-- Work order --
Return each line exactly, from the one that has "This screenshot has width=644, height=720." through the end of the entries, both ends included. Pictures do not belong.

-- Exercise data --
= = = = =

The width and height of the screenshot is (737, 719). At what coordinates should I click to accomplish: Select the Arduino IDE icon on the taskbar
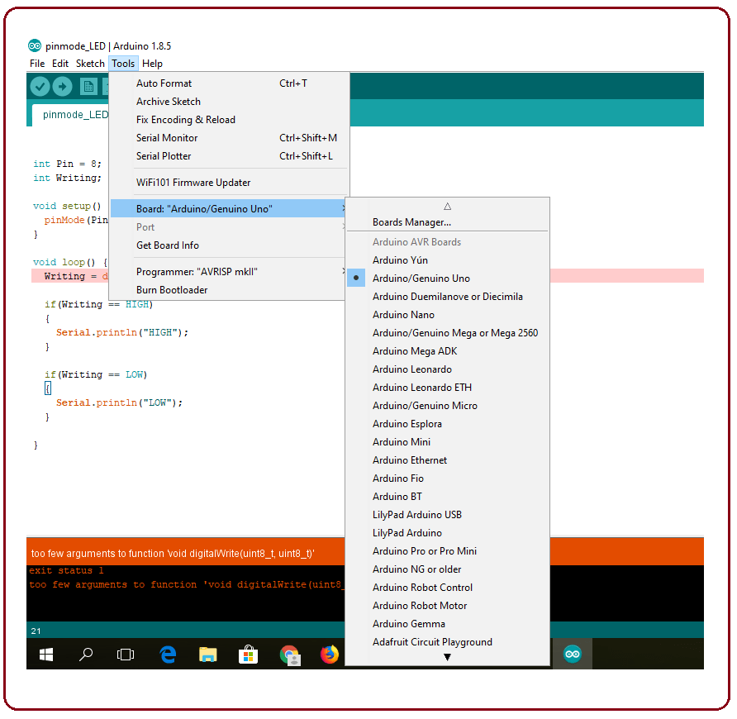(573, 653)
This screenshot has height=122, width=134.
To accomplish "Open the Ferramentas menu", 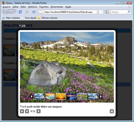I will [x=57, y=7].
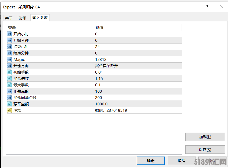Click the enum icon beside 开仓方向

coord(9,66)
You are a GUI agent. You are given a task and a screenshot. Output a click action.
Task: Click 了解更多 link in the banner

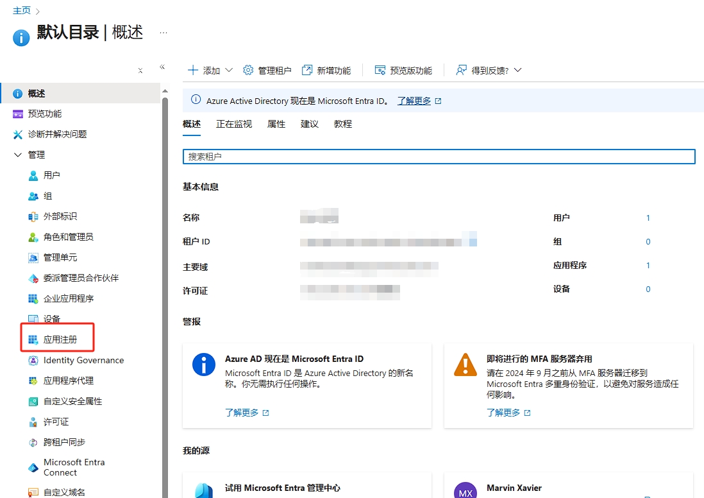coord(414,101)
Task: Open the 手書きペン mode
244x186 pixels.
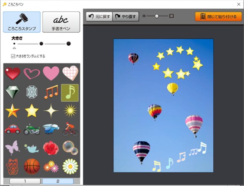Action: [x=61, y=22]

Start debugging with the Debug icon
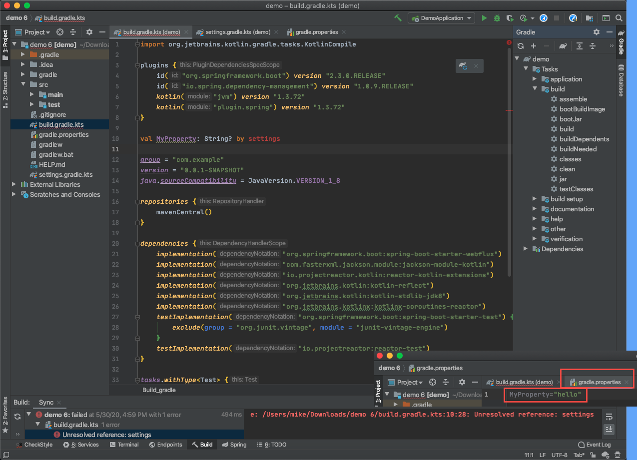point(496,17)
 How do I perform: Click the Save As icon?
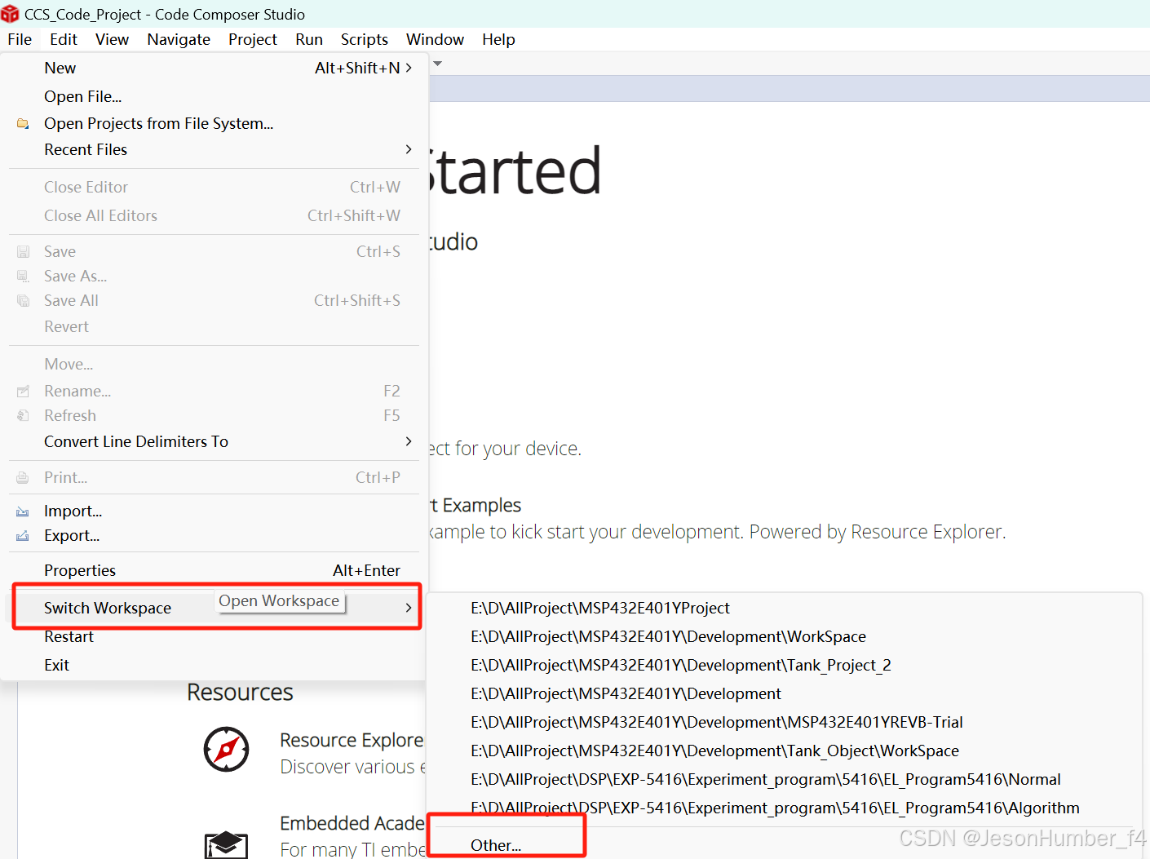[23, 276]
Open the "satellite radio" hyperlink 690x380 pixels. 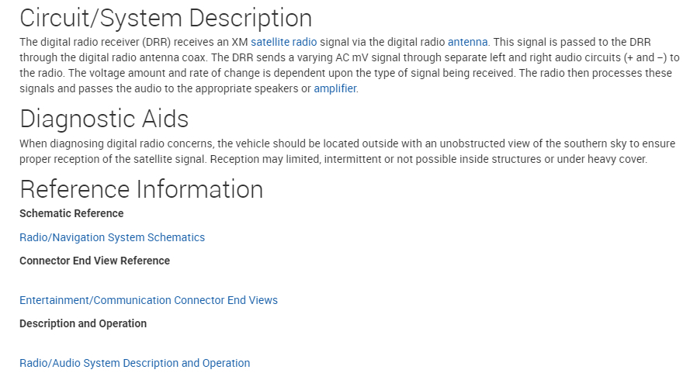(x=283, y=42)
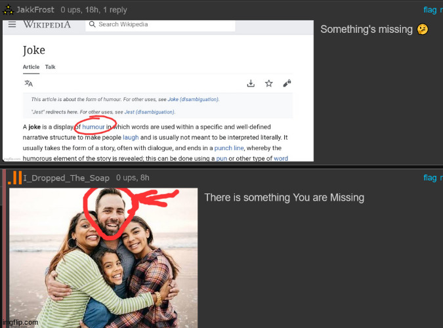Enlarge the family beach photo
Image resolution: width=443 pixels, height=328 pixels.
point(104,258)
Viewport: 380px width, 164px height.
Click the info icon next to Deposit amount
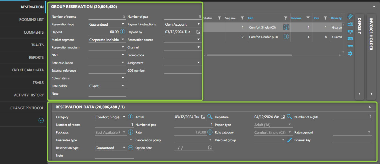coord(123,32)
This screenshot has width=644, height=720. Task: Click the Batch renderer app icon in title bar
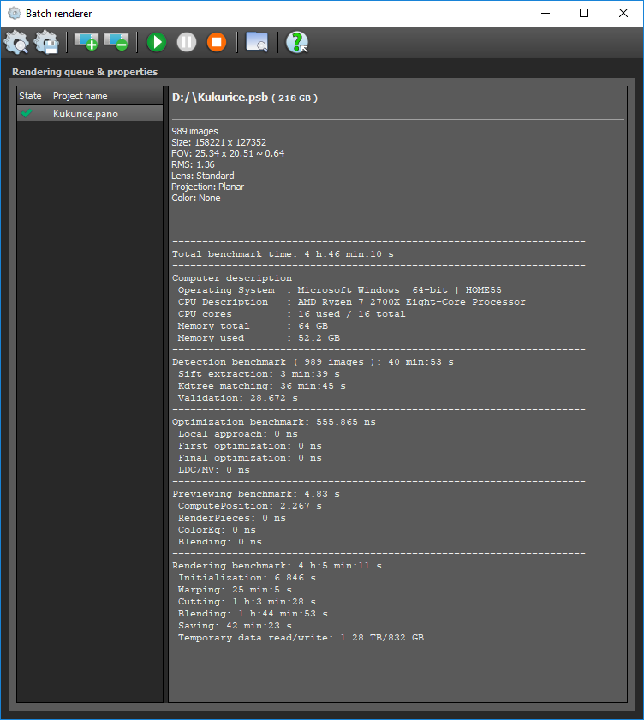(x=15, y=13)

= = = = =

-- Your response --
This screenshot has width=644, height=720. Task: Click the Batch renderer app icon in title bar
(x=15, y=13)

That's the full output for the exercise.